La iniciativa comenzó a plantearse en 1988, cuando la Cumbre Mundial de Ministros de Salud nombró aquel año como el de «la Comunicación y la Cooperación sobre el Sida» y, en este contexto, la ONU propuso que a partir del 1° de diciembre se celebrara anualmente y, durante esta fecha, el Día Mundial de la Lucha contra el Sida.
Este año, el lema de la campaña del Programa Conjunto de las Naciones Unidas sobre el VIH/Sida (Onusida) es «Igualdad ya».
Se trata de una «llamada a la acción», según explica la organización, que «pretende impulsarnos a trabajar en todas aquellas acciones prácticas que se ha demostrado que son necesarias para abordar las desigualdades y ayudar a poner fin al sida».
Métodos de prevención, pruebas de detección y tratamiento una vez contraída la enfermedad son tres cuestiones clave en las que hay que poner el foco, al mismo tiempo que se busca lograr que todas las personas tengan acceso seguro, libre e igualitario a las mismas.
ONUSIDA tiene como objetivo para 2030 «poner fin al sida como amenaza para la salud mundial», pero a 8 años de que se cumpla dicho plazo, la situación es alarmante dado que aún hoy hay millones de pacientes en riesgo.
Según datos publicados por Onusida respecto a la respuesta mundial al VIH, «durante los dos últimos años del Covid-19 y otras crisis mundiales, el progreso contra la pandemia del VIH ha sufrido un retroceso; los recursos se han reducido y, como resultado, hay millones de vidas en riesgo».

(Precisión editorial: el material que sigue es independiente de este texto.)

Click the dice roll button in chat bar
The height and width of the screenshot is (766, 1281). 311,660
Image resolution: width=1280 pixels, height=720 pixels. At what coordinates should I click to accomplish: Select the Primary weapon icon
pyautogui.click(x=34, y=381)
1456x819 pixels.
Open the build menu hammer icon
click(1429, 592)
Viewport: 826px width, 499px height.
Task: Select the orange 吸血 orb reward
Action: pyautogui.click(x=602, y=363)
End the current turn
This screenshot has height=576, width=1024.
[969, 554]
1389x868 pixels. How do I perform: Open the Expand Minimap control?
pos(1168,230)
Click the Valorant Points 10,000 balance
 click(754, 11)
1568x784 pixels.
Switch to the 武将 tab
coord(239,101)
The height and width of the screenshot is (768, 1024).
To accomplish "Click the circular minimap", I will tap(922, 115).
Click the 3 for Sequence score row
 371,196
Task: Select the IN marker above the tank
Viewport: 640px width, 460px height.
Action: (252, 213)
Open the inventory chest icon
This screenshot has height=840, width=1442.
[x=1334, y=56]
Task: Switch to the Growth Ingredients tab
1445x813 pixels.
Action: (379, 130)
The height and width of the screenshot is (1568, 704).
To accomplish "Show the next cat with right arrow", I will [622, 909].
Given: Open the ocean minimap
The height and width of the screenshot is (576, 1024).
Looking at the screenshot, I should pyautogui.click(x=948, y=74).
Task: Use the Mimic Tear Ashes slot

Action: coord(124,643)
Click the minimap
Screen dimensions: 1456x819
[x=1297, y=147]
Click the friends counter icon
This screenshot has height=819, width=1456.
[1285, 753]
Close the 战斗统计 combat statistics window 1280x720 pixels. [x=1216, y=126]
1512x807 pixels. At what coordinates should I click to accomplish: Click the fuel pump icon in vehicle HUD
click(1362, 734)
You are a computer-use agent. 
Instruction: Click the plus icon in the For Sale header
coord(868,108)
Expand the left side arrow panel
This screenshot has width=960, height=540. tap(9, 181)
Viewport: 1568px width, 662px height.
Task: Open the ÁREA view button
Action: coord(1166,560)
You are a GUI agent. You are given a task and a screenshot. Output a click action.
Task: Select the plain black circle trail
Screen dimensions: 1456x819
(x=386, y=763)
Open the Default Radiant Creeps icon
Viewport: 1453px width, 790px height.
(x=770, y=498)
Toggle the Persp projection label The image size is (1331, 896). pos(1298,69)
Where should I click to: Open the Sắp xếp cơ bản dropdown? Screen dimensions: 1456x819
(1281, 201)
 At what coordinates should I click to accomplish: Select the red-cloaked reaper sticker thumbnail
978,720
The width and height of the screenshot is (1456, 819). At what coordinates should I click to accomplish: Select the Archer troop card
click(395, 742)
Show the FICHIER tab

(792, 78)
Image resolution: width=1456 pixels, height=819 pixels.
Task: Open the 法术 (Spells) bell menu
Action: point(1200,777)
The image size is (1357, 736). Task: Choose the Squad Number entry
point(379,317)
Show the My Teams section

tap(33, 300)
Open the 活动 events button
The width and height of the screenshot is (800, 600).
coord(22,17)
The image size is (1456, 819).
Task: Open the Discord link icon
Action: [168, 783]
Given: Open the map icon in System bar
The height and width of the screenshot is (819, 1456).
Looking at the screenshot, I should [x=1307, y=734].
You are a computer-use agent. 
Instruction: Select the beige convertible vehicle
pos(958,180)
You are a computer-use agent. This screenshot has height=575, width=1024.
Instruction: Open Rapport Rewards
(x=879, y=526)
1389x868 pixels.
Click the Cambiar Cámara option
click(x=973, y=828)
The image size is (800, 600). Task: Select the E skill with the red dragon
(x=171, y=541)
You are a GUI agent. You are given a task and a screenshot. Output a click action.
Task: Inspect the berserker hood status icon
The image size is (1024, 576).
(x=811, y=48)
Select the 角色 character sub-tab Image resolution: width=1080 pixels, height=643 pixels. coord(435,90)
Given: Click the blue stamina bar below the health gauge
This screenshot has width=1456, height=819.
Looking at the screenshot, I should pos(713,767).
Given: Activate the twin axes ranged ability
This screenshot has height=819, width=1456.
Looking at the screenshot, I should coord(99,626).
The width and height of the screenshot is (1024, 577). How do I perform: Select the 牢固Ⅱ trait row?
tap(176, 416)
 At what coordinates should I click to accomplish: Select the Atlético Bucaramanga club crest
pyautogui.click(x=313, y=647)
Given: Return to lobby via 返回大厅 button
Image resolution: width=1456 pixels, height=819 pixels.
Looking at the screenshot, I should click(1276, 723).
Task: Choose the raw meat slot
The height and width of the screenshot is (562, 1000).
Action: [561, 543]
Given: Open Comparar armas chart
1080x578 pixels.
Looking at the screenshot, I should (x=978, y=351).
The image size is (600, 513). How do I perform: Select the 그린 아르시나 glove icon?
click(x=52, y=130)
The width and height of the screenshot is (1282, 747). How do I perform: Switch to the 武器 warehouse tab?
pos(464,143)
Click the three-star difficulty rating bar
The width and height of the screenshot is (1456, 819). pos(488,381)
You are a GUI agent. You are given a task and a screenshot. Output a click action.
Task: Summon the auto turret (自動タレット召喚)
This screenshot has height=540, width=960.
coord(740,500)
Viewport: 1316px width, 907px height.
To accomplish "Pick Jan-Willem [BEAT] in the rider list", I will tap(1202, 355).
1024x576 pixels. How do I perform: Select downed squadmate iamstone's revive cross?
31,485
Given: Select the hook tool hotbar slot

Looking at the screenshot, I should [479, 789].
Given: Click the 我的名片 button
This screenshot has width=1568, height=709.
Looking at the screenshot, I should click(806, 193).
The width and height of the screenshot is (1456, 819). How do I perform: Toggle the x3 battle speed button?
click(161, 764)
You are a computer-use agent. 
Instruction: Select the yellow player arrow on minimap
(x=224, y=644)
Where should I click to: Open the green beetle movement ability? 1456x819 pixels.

Qué es el VIH y qué es el Sida
El síndrome de inmunodeficiencia adquirida (conocido por sus siglas SIDA, o AIDS en inglés), es causado por el virus de la inmunodeficiencia humana (VIH, o HIV por sus siglas en inglés). El SIDA (referido en este documento de ahora en adelante como “sida”) es la etapa más avanzada de la infección con el VIH, el virus que causa que una persona desarrolle sida eventualmente.